Es ist bereits darauf hingewiesen worden, daß dieser große Apparat, die Deutsche Bundespost, bisher ohne jede parlamentarische Kontrolle arbeitet. Wir haben hier nur einmal im Jahr, nämlich bei der Genehmigung des Ministergehaltes, Gelegenheit, grundsätzlich etwas zur Deutschen Bundespost zu sagen. Das ist sehr wenig. Es ist klar, daß bei einer solchen Gelegenheit nicht alles vorgetragen werden kann, was zur Verwaltung der Bundespost zu sagen ist. Das gehört vielleicht auch gar nicht alles hierher. Dazu muß ein Verwaltungsrat dasein, der über diese Dinge berät und beschließt.
Aber gerade über die Frage, ob der Verwaltungsrat zu beraten und zu beschließen hat, bestehen bisher noch sehr große Meinungsverschiedenheiten. Ich muß feststellen, daß wir uns mit dem Herrn Bundespostminister noch lange nicht einig sind. Wir brauchen uns nur einmal seine Ausführungen vor Augen zu halten, die er am 16. März dieses Jahres anläßlich der Präsidentenkonferenz in Bad Reichenhall gemacht hat. Dort hat er gesagt:
Sieht nun das neue Postverwaltungsgesetz einen Verwaltungsrat nach bewährtem Muster vor — und die Gründe zu seiner Wiedereinführung sind genau die gleichen wie 1924 —, so wird er kaum die legislativen Funktionen auszuüben vermögen wie der alte Verwaltungsrat. Oder dem Minister müßten Zuständigkeiten zuerkannt werden, die mindestens einen Teil der Vollmachten des Verwaltungsrates aufheben könnten.
Das ist bis heute die Meinung im Bundespostministerium über das kommende Verwaltungsgesetz und über die Funktionen des Verwaltungsrates. Deswegen ist es unbedingt notwendig, daß wir gleich zu Beginn der Beratungen wissen, wie wir uns dazu einzustellen haben.
An einer anderen Stelle seiner Rede hat der Herr Minister gesagt:
Ich kann dabei nur am Rande darauf hinweisen, wie sehr uns die Frage nach der Zusammensetzung des Verwaltungsrates mitten in die heißen sozialen und sozialrechtlichen Kämpfe unserer Zeit hineinstellt.
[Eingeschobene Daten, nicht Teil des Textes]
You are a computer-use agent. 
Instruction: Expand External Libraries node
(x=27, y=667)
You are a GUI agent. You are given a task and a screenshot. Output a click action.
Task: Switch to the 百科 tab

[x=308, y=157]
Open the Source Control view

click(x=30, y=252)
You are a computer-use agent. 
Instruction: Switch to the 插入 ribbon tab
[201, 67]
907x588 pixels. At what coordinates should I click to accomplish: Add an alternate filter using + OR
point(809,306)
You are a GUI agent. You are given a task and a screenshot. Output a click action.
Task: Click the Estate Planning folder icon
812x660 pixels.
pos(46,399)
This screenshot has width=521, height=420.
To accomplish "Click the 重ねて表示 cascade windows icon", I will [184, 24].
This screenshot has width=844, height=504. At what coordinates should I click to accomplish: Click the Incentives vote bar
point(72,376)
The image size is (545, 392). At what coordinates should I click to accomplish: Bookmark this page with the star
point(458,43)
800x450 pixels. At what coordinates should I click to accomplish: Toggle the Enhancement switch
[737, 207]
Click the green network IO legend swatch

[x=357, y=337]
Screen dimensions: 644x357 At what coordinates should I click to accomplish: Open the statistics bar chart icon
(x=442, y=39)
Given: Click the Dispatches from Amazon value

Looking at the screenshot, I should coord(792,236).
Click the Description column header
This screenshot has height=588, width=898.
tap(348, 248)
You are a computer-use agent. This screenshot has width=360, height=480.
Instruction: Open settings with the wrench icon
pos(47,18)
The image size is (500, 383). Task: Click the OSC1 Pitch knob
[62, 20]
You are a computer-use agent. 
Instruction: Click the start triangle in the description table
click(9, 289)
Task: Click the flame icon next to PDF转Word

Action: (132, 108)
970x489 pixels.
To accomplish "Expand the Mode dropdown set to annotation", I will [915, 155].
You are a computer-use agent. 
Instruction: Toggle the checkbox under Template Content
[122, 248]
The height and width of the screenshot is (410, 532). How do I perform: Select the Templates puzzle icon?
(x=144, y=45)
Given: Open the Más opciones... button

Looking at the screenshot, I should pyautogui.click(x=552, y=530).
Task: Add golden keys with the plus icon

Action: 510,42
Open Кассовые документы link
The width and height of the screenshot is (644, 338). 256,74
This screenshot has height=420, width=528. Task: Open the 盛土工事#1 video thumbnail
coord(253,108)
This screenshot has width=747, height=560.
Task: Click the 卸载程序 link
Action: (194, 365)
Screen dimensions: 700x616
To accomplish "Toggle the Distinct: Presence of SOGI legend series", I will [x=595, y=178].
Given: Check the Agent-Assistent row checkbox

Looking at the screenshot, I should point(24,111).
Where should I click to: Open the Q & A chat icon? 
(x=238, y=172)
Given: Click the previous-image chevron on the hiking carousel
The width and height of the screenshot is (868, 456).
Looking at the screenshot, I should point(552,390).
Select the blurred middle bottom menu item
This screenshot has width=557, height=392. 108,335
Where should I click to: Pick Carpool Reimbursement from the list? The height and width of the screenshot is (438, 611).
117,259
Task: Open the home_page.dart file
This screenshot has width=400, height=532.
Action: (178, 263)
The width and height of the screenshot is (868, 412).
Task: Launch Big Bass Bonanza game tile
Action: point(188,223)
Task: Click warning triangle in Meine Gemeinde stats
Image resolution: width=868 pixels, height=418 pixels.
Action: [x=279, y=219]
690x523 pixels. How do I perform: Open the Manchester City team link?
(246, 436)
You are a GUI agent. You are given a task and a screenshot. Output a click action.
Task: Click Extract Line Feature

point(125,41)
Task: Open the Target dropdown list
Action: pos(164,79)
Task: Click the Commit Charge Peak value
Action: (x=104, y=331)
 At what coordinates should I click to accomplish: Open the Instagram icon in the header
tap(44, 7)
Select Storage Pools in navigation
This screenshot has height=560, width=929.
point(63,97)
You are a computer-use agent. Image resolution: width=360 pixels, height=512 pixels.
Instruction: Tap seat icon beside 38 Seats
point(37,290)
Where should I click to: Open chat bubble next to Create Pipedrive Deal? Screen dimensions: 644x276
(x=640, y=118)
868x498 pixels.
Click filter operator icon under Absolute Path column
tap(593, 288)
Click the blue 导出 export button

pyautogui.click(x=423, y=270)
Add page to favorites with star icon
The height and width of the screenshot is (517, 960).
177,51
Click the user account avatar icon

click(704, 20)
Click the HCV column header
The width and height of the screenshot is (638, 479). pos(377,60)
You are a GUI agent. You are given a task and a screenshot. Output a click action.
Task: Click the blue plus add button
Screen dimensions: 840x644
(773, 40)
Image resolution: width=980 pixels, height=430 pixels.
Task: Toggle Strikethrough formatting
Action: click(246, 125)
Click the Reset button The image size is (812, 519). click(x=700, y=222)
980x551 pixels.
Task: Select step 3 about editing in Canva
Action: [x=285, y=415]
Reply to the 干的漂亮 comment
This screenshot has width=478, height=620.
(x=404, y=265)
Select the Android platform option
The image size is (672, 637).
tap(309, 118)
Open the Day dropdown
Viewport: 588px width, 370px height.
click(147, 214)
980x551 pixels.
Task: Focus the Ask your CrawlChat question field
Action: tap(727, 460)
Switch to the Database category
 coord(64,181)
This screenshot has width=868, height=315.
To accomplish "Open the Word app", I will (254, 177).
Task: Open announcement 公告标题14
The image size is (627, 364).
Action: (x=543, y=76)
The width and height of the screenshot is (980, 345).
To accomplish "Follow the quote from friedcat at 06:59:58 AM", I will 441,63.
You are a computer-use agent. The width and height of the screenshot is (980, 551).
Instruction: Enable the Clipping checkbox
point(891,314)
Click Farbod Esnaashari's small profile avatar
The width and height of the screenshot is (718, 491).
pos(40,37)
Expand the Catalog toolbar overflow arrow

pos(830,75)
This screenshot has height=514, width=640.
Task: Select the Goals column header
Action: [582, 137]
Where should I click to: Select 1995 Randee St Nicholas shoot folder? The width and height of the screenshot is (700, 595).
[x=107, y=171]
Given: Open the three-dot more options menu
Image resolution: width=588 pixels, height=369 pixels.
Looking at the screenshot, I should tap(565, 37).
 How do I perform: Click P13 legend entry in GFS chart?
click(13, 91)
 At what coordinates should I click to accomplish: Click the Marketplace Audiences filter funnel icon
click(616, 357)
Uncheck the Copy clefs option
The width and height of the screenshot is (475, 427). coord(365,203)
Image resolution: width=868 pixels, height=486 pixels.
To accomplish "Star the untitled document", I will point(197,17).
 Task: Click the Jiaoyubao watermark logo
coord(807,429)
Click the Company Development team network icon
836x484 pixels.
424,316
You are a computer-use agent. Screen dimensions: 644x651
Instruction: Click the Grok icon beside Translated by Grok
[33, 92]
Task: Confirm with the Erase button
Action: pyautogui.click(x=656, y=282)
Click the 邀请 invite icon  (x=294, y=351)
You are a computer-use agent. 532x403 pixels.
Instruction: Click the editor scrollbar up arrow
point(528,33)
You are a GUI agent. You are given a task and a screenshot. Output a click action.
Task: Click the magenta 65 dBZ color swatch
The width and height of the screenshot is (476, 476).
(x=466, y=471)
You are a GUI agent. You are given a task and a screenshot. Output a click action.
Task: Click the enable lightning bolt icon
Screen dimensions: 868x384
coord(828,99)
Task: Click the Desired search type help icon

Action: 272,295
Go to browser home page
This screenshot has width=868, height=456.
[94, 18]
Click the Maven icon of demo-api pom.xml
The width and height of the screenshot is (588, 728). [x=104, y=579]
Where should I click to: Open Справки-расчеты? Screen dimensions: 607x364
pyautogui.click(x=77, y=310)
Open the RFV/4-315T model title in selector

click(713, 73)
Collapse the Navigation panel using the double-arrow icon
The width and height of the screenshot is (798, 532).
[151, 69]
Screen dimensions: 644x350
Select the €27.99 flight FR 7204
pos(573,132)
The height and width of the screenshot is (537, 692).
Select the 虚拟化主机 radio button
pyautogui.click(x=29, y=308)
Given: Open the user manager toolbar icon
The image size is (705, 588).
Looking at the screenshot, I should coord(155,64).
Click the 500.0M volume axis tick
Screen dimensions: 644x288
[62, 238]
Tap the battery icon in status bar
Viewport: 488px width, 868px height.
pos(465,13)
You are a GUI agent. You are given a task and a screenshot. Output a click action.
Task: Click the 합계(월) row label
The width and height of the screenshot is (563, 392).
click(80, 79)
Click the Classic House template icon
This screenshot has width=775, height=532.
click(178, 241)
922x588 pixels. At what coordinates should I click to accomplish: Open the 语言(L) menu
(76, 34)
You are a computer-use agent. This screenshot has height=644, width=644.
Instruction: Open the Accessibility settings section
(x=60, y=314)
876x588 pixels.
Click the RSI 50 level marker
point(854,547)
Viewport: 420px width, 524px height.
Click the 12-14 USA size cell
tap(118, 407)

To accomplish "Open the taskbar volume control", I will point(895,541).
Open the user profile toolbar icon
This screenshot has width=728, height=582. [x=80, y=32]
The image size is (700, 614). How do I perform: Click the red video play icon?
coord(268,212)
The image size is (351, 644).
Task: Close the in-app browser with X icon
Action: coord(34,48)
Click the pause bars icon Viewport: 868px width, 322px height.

Sicherlich werden anwesend sein müssen der Bundestag, der Bundesrat, ein Vertreter des Bundesministers der Finanzen, ein Vertreter des Bundesministers für Wirtschaft, Vertreter der Wirtschaft, Vertreter des Personals der Deutschen Bundespost.
Und nun kommt ein wichtiger Satz, der uns einigermaßen zu denken gibt und über den wir in den Verhandlungen Klarheit schaffen müssen. Der Bundespostminister sagt nach einigen weiteren
Ausführungen in bezug auf das Mitbestimmungsrecht:
Und wahrscheinlich ist gerade die Post das
Unternehmen, das betriebsfremder Vertreter
im Verwaltungsrat am besten entraten könnte. Ohne heute schon näher auf die Einzelheiten eingehen zu wollen, möchte ich darauf hinweisen, daß wir hier mit dem Herrn Bundespostminister nicht einig gehen. Wir sind der Meinung, daß der Verwaltungsrat ein echter Verwaltungsrat mit Beschlußvollmachten sein muß. Wir sind auch der Meinung, daß dem Personal im Verwaltungsrat eine Stellung eingeräumt werden muß, die der gewerkschaftlichen Forderung auf das Mitbestimmungsrecht entspricht.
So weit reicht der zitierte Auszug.